We could also use that, though it's too verbose. I don't mind if we choose ? or # at all, but if they are going to be overloaded or cause confusion, then why not replace them with a keyword?

Edit: I discovered that I'm not the first to suggest this.

Does it have to be a symbol? Why not use a predefined name, e.g. it, like Kotlin has with lambda expressions?

Originally posted by @robbie01 in tc39/proposal-pipeline-operator#91 (comment)

What about the keyword val as an alternative of it? demo

Originally posted by @aloisdg in tc39/proposal-pipeline-operator#91 (comment)

The only keywords available here are ones that already are reserved.

But if that keyword in question only applies in the RHS of the |> operator, wouldn't it slowly be not recommended and then be easily reserved?

Originally posted by @noppa in tc39/proposal-pipeline-operator#91 (comment)

@mAAdhaTTah But isn't this pretty much exactly like the case with async/await? I mean, you can have old (or new) code like this

function foo() {
  const await = 5
  return await
}

and it still works because await is only a keyword inside async functions. Similarily, it/val would only be keywords in RHS of the pipeline, which is always new code so it's not a breaking change.

I can see how new keywords would be unsuitable to use with the standalone partial application proposal since that would make code like

const fooIt = foo(it, 5) // Call foo with "it" or partial application of foo?

ambiguous, but AFAIK this issue is only about the Hack-proposal, where the paceholder usage is limited to RHS of pipeline and thus new code only.

const fooIt = foo(it, 5) // Still calls foo with "it" as always
const bar = fooIt |> baz(it) // Same as baz(fooIt)

It would be a refactoring hazard when moving code inside a pipeline, as it would silently change meaning. Using an existing identifier is a nonstarter.

? has a great pedigree because of its role as the SQL placeholder. But I don't think it's worth torturing the grammar to get it in; convoluted productions will tax future enhancements.

• Stored rows:
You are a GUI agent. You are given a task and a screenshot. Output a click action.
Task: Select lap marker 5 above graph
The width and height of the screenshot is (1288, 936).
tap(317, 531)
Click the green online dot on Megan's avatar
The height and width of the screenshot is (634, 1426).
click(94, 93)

• Requirement A:
Answer these questions from the pipeline placeholder discussion, one answer per line:
(i) Which language does the discussion name as having a predefined name like "it" in lambda expressions?
(ii) According to the discussion, inside what kind of functions is await a keyword?
(iii) What role gives ? its pedigree, according to the last paragraph?
• Requirement B:
Repeat everything in the pipeline placeholder discussion from "We could also" down to "by @aloisdg in tc39/proposal-pipeline-operator#91 (comment)", without changes.
• Requirement C:
Translate this sentence from the pipeline placeholder discussion into Spanish: "The only keywords available here are ones that already are reserved."

• Written solution A:
(i) Kotlin
(ii) async functions
(iii) Its role as the SQL placeholder

• Written solution B:
We could also use that, though it's too verbose. I don't mind if we choose ? or # at all, but if they are going to be overloaded or cause confusion, then why not replace them with a keyword?

Edit: I discovered that I'm not the first to suggest this.

Does it have to be a symbol? Why not use a predefined name, e.g. it, like Kotlin has with lambda expressions?

Originally posted by @robbie01 in tc39/proposal-pipeline-operator#91 (comment)

What about the keyword val as an alternative of it? demo

Originally posted by @aloisdg in tc39/proposal-pipeline-operator#91 (comment)

• Written solution C:
Las únicas palabras clave disponibles aquí son las que ya están reservadas.